## WORK TO BE COMPLETED:
The answer must be the full set of records, repeated exactly.

## INFORMATION SHOWN:
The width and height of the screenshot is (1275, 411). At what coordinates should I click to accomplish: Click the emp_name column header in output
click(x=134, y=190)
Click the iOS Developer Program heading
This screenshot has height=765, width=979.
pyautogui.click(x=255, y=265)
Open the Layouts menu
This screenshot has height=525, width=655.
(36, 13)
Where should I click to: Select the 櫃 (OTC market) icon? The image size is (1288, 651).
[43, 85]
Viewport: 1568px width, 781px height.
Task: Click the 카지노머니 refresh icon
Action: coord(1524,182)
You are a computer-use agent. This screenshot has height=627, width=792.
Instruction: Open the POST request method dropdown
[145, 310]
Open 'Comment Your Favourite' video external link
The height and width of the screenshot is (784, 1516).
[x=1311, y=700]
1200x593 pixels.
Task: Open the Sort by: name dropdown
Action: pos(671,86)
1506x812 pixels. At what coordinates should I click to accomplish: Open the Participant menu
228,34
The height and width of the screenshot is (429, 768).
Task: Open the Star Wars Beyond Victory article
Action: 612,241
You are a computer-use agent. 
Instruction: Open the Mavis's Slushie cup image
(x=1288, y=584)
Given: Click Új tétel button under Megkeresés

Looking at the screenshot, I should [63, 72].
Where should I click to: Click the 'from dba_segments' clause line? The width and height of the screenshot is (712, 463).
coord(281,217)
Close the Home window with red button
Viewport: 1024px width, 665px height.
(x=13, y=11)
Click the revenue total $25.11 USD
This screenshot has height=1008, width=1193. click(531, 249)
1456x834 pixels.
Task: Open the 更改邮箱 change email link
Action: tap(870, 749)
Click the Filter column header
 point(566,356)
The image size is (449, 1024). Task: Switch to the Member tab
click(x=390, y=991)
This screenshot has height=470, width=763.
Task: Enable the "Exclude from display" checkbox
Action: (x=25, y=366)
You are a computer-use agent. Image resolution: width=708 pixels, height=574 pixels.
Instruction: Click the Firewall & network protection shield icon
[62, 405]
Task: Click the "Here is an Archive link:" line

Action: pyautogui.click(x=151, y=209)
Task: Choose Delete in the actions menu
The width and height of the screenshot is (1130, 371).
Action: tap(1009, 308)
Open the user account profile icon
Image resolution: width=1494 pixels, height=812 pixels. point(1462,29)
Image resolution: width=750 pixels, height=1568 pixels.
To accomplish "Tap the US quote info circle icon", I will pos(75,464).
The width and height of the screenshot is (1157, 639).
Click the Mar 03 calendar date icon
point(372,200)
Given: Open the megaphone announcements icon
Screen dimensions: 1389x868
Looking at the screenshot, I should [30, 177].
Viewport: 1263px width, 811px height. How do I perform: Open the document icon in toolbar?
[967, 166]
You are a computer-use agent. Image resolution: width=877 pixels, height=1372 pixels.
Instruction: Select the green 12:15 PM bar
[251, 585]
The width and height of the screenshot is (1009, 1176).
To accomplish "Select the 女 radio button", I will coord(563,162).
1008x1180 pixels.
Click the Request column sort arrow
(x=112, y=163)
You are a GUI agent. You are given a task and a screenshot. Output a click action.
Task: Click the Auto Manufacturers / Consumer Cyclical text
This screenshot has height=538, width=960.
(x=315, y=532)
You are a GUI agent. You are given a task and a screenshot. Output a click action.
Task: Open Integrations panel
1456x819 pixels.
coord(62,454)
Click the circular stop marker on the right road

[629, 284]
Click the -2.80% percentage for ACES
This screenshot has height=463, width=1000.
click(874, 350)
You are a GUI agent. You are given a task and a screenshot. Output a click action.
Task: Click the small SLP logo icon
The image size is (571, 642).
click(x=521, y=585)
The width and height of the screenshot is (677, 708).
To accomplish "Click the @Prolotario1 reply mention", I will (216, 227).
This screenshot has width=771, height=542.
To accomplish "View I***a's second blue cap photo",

## OUTPUT OF THE EXERCISE:
The width and height of the screenshot is (1275, 411). At what coordinates should I click to accomplish: Click the emp_name column header in output
click(x=134, y=190)
Click the iOS Developer Program heading
This screenshot has height=765, width=979.
pyautogui.click(x=255, y=265)
Open the Layouts menu
This screenshot has height=525, width=655.
(36, 13)
Where should I click to: Select the 櫃 (OTC market) icon? The image size is (1288, 651).
[43, 85]
Viewport: 1568px width, 781px height.
Task: Click the 카지노머니 refresh icon
Action: coord(1524,182)
You are a computer-use agent. This screenshot has height=627, width=792.
Instruction: Open the POST request method dropdown
[145, 310]
Open 'Comment Your Favourite' video external link
The height and width of the screenshot is (784, 1516).
[x=1311, y=700]
1200x593 pixels.
Task: Open the Sort by: name dropdown
Action: pos(671,86)
1506x812 pixels. At what coordinates should I click to accomplish: Open the Participant menu
228,34
The height and width of the screenshot is (429, 768).
Task: Open the Star Wars Beyond Victory article
Action: 612,241
You are a computer-use agent. 
Instruction: Open the Mavis's Slushie cup image
(x=1288, y=584)
Given: Click Új tétel button under Megkeresés

Looking at the screenshot, I should [63, 72].
Where should I click to: Click the 'from dba_segments' clause line? The width and height of the screenshot is (712, 463).
coord(281,217)
Close the Home window with red button
Viewport: 1024px width, 665px height.
(x=13, y=11)
Click the revenue total $25.11 USD
This screenshot has height=1008, width=1193. click(531, 249)
1456x834 pixels.
Task: Open the 更改邮箱 change email link
Action: tap(870, 749)
Click the Filter column header
 point(566,356)
The image size is (449, 1024). Task: Switch to the Member tab
click(x=390, y=991)
This screenshot has height=470, width=763.
Task: Enable the "Exclude from display" checkbox
Action: (x=25, y=366)
You are a computer-use agent. Image resolution: width=708 pixels, height=574 pixels.
Instruction: Click the Firewall & network protection shield icon
[62, 405]
Task: Click the "Here is an Archive link:" line

Action: pyautogui.click(x=151, y=209)
Task: Choose Delete in the actions menu
The width and height of the screenshot is (1130, 371).
Action: tap(1009, 308)
Open the user account profile icon
Image resolution: width=1494 pixels, height=812 pixels. point(1462,29)
Image resolution: width=750 pixels, height=1568 pixels.
To accomplish "Tap the US quote info circle icon", I will pos(75,464).
The width and height of the screenshot is (1157, 639).
Click the Mar 03 calendar date icon
point(372,200)
Given: Open the megaphone announcements icon
Screen dimensions: 1389x868
Looking at the screenshot, I should [30, 177].
Viewport: 1263px width, 811px height. How do I perform: Open the document icon in toolbar?
[967, 166]
You are a computer-use agent. Image resolution: width=877 pixels, height=1372 pixels.
Instruction: Select the green 12:15 PM bar
[251, 585]
The width and height of the screenshot is (1009, 1176).
To accomplish "Select the 女 radio button", I will coord(563,162).
1008x1180 pixels.
Click the Request column sort arrow
(x=112, y=163)
You are a GUI agent. You are given a task and a screenshot. Output a click action.
Task: Click the Auto Manufacturers / Consumer Cyclical text
This screenshot has height=538, width=960.
(x=315, y=532)
You are a GUI agent. You are given a task and a screenshot. Output a click action.
Task: Open Integrations panel
1456x819 pixels.
coord(62,454)
Click the circular stop marker on the right road

[629, 284]
Click the -2.80% percentage for ACES
This screenshot has height=463, width=1000.
click(874, 350)
You are a GUI agent. You are given a task and a screenshot. Output a click action.
Task: Click the small SLP logo icon
The image size is (571, 642).
click(x=521, y=585)
The width and height of the screenshot is (677, 708).
To accomplish "Click the @Prolotario1 reply mention", I will (216, 227).
This screenshot has width=771, height=542.
To accomplish "View I***a's second blue cap photo",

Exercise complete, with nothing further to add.